Impact of Ezh2 knockdown on ECS cell migration and invasion. (A) Ezh2 knockdown reduces ability of spheroid-selected SCC-13 cells to migrate through matrigel. SCC13-Ezh2-shRNA3 and SCC13-Control-shRNA cells were plated into Millicell chambers (0.8 μm pores) coated with matrigel and after 18h, the cells that had migrated to the destination chamber were DAPI stained and counted. The values are mean ± SEM, n = 3 and the asterisk indicates a significant difference, P < 0.005. (B) Ezh2 is required for Matrigel invasion. Image shows the number of cells that had migrated through the Matrigel at 18h. Cells were stained with DAPI and visualized by confocal microscopy. Bars = 40 μm. The wound width values at 6h are as follows: control = 20±5 and Ezh2-shRNA = 101±8 μm (mean ± SD, n = 10). (C) Ezh2 knockdown impairs the ability of ECS cells to repair a scratch wound. The indicated cell lines were grown in spheroid-selection conditions and then permitted to attach and form a confluent monolayer on conventional culture dishes before equal sized ‘wounds’ were created by scraping cells from the dish. The cells were photographed at 0, 3, 6 and 18h as the cells migrated to fill the wound. Similar results were observed in each of three separate experiments. (D and E) Ezh2 inhibitors reduce cell invasion. ECS cells, derived from spheroid cultures, were plated into Millicell chambers (0.8 μm pores) coated with matrigel in the presence of 0 or 2 µM of the indicated Ezh2 inhibitor. At 18h, the cells that had migrated to the destination chamber were DAPI stained and counted.
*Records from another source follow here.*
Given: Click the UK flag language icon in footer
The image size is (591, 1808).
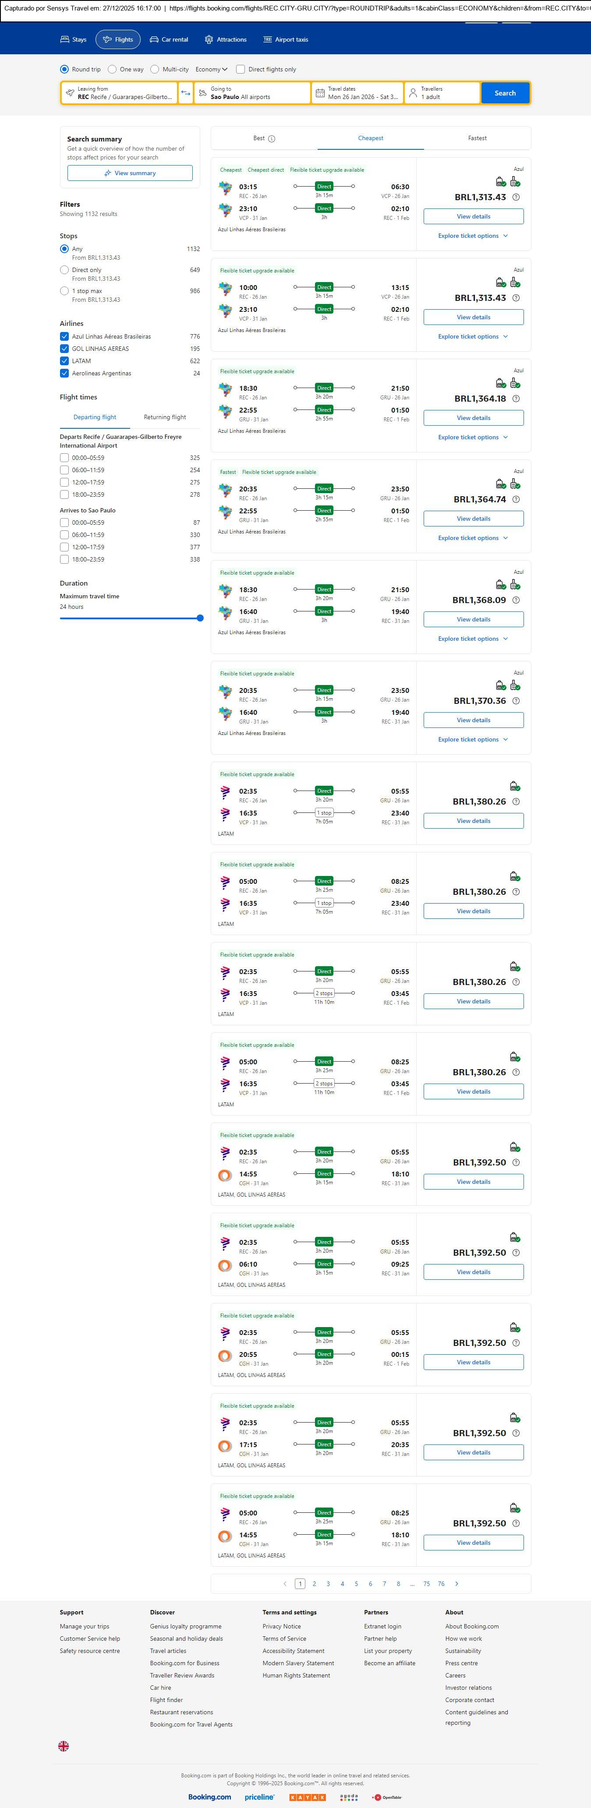Looking at the screenshot, I should 63,1746.
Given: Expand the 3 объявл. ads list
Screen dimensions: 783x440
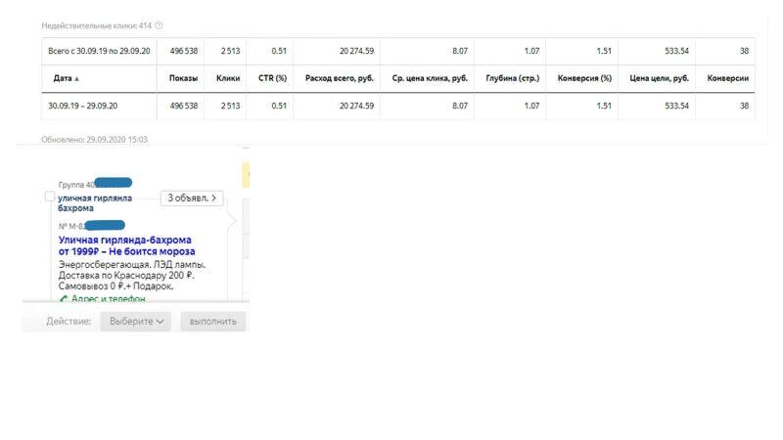Looking at the screenshot, I should (x=192, y=198).
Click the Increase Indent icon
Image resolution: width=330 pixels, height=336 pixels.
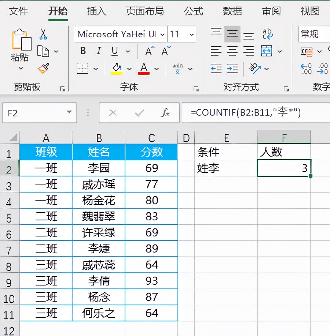tap(232, 68)
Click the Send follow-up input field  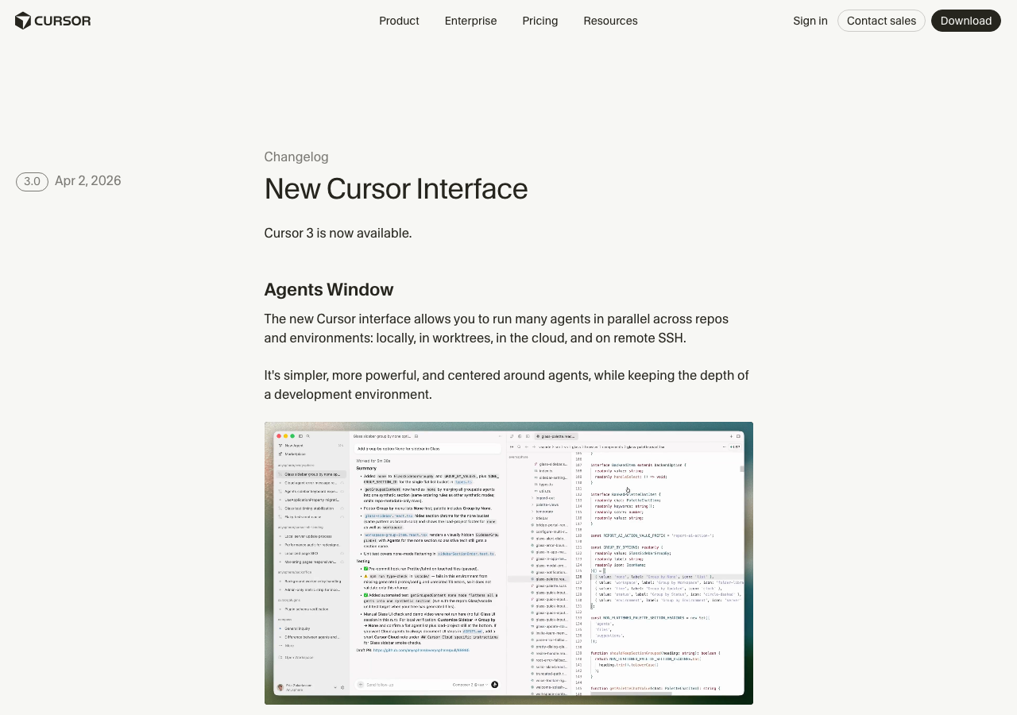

The values are mean ± SEM, n = 3 and the asterisks indicate a significant difference from control, P < 0.001. (F) ECS cells, derived from spheroid cultures, were plated at confluent density on conventional culture dishes and scratch wounds were created using a pipette tip. After attachment, the cells were then treated with the indicated inhibitor, which was initiated 30min before wounding and wound closure was assessed at 0h (time of wounding) and at 6 and 18h. The wound width values are at 6h are as follows: control = 6±2, EPZ-6438 = 90±6 and GSK-126 = 105±7 μm (mean ± SD, n = 10).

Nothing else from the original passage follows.